(What you need to do): Instruction for the entries that follow: retype exactly the lines from the line with "Click the tree scroll down arrow" to the line with "Screen dimensions: 1641x911", both included, and omit all others.

(Recorded data):
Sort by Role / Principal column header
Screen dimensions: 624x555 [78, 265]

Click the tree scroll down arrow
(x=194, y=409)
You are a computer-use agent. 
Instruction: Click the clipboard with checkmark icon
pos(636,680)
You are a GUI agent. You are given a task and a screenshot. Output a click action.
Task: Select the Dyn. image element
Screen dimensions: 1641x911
* * *
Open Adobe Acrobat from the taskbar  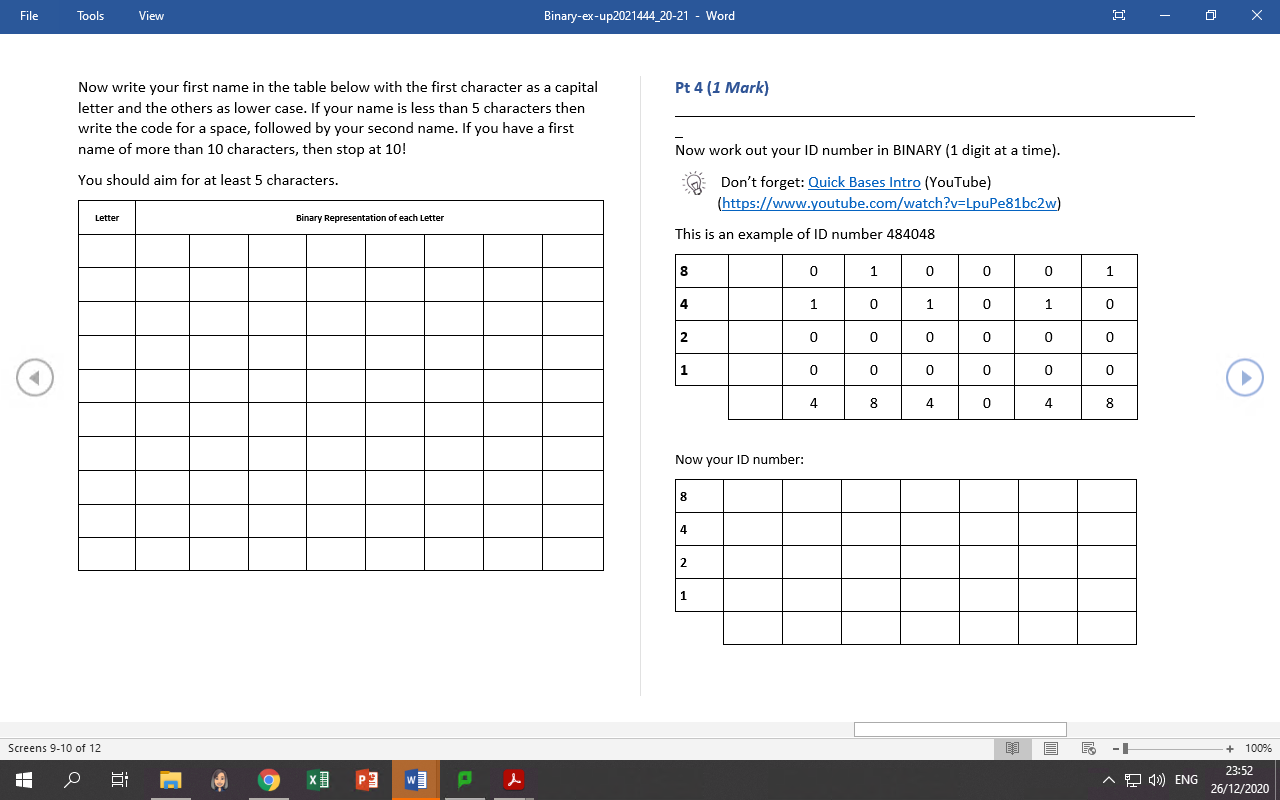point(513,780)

(Answer for this exercise):
Click the tree scroll down arrow
(x=194, y=409)
You are a computer-use agent. 
Instruction: Click the clipboard with checkmark icon
pos(636,680)
You are a GUI agent. You are given a task and a screenshot. Output a click action.
Task: Select the Dyn. image element
Screen dimensions: 1641x911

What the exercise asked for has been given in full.